I woke up today and found a weird headline in my inbox: “Med School Debt May Push Docs to Primary Care.” It struck me as weird because I thought it was commonly agreed that the effect is the opposite. To the extent choice of specialty is motivated by concerns over debt repayment, it should push doctors to sub-specialties like radiology, oncology and orthopedics that pay a multiple of what primary care gets paid. Of course the training is longer but the financial payoff over the course of a career is pretty clear.
Reading a little further into the article, and then reviewing the primary source (Pediatric Resident Debt and Career Intentions ) it turns out this story is about pediatrics and that the causal relationship –if any– is modest. Pediatric residents with more debt are somewhat less likely to say they will pursue a specialty that requires fellowship training. Meanwhile over the past few years, as debt levels have increased, pediatric residents have actually been expressing a higher interest in sub-specialties and a lower interest in primary care, which begs the question of why this article was written in the first place. (We also need to be careful about extrapolating findings from pediatrics to adult medicine considering that pediatric compensation, including for sub-specialities, is lower.)

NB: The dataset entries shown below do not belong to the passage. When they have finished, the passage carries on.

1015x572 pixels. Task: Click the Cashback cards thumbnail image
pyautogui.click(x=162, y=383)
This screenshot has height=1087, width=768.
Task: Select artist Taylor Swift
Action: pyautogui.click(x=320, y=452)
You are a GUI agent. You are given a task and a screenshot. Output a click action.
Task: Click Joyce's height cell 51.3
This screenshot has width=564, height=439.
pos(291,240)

Stepping back a bit from this article, I would reframe the topic as an examination of the impact of high and rising medical school debt on the physician workforce. I would like to see more attention given to questions such as:
- Why is the level of debt rising in the first place? To what extent is it due to rising medical school tuitions? What role does undergraduate debt play in overall educational debt for doctors?

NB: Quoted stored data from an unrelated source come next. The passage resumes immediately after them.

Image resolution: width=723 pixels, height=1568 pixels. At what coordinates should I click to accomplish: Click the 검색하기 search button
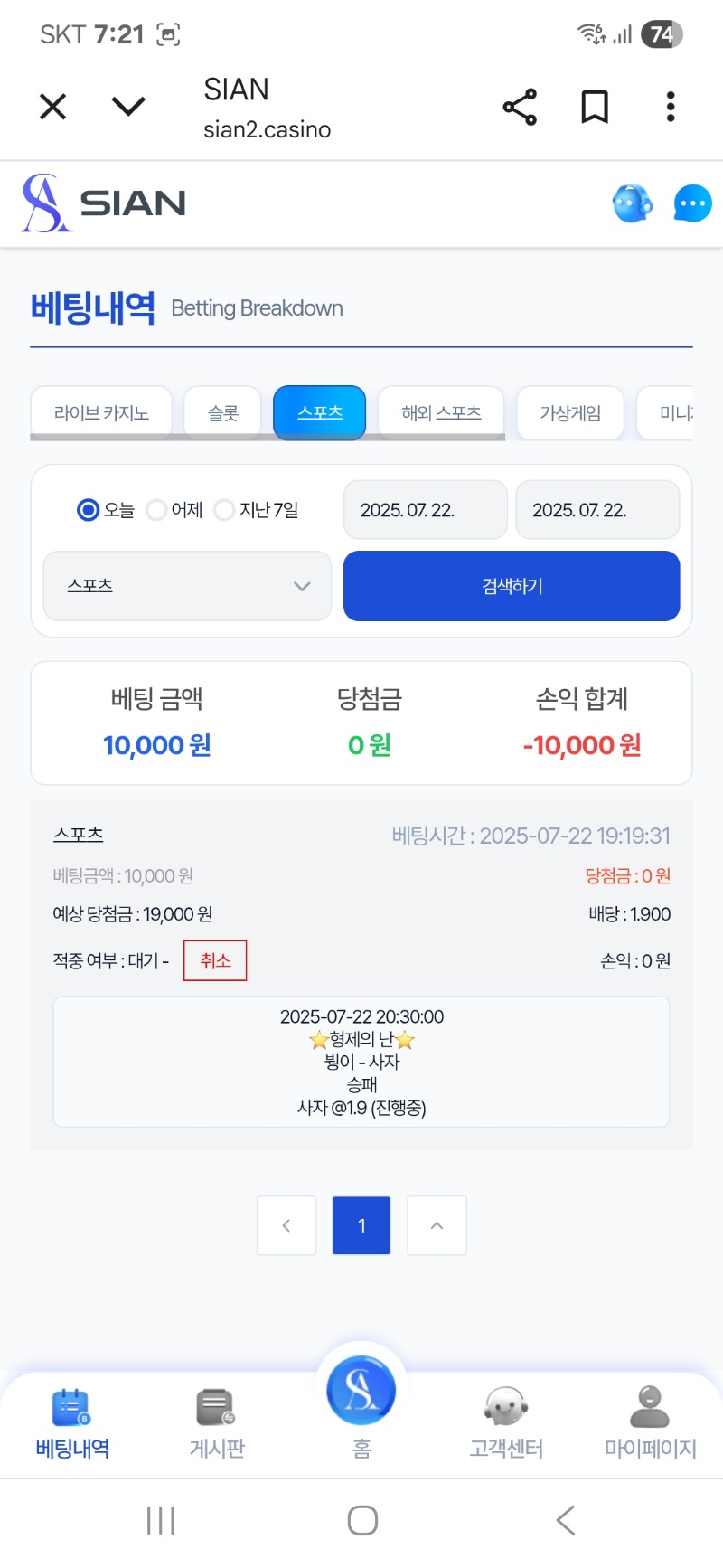point(512,586)
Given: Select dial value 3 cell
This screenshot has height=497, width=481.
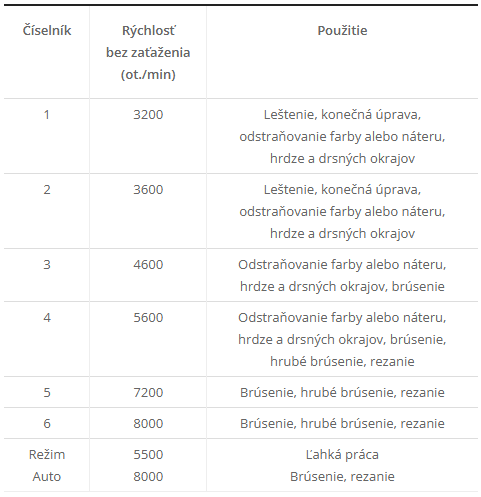Looking at the screenshot, I should click(47, 265).
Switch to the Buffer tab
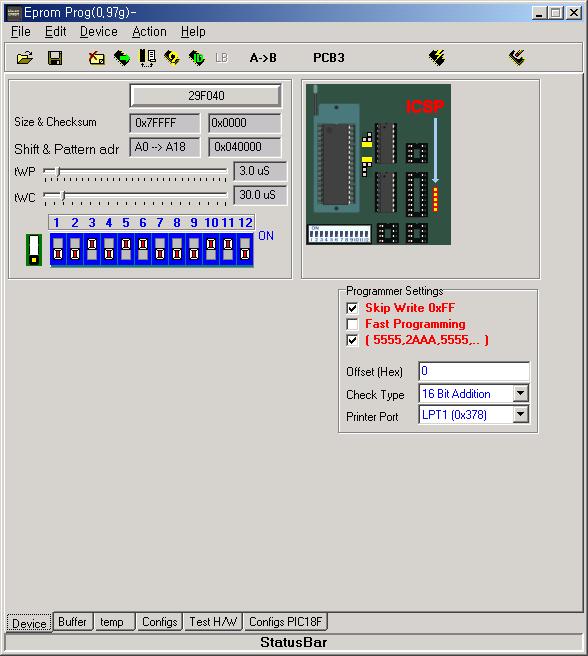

- How much does debt affect the decision to go into medicine in the first place? Why did the residents surveyed here (all of whom were in pediatrics) decide to go into pediatrics at all despite the fact that incomes tend to be lower?
- To what extent is the trend toward more medical debt interfering with national priorities? For example, what will be the cost to Medicare, Medicaid and private payers in terms of future medical bills as a result of training more sub-specialists at a time when there are shortages in primary care? What would be the ROI if the government paid more medical school tuitions in exchange for certain workforce commitments?

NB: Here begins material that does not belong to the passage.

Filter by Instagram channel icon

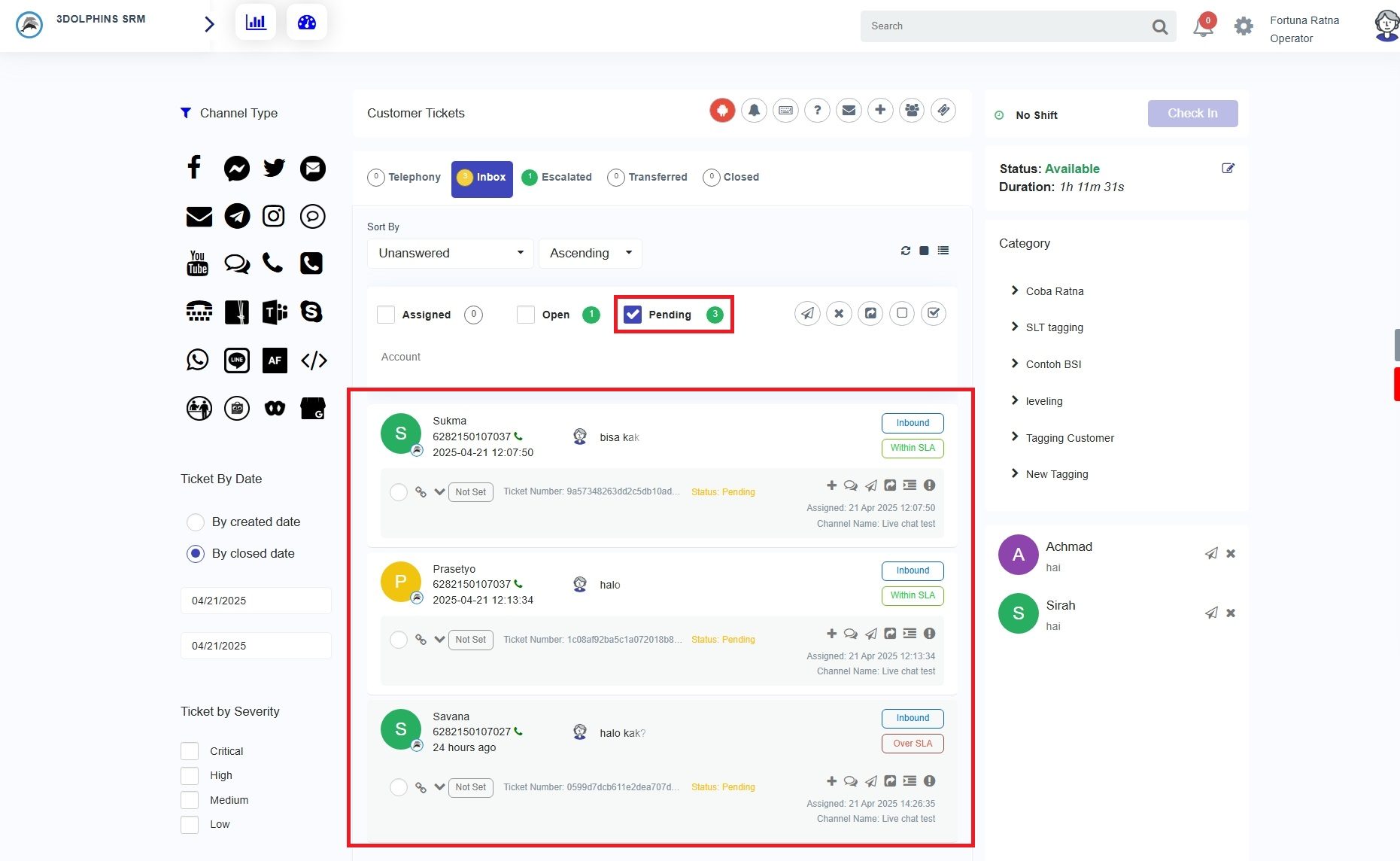click(x=273, y=216)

- What policy solutions are available to address the debt issue? For example, can debt forgiveness programs like the National Health Service Corps play in encouraging more primary care and a more even geographical distribution of physicians?
- What is the responsibility of medical schools in all of this?
The medical debt issue is an important one, which I’d really like to see addressed at multiple levels. However, I don’t think it’s helpful to the debate to be spreading the word that more debt equals more primary care.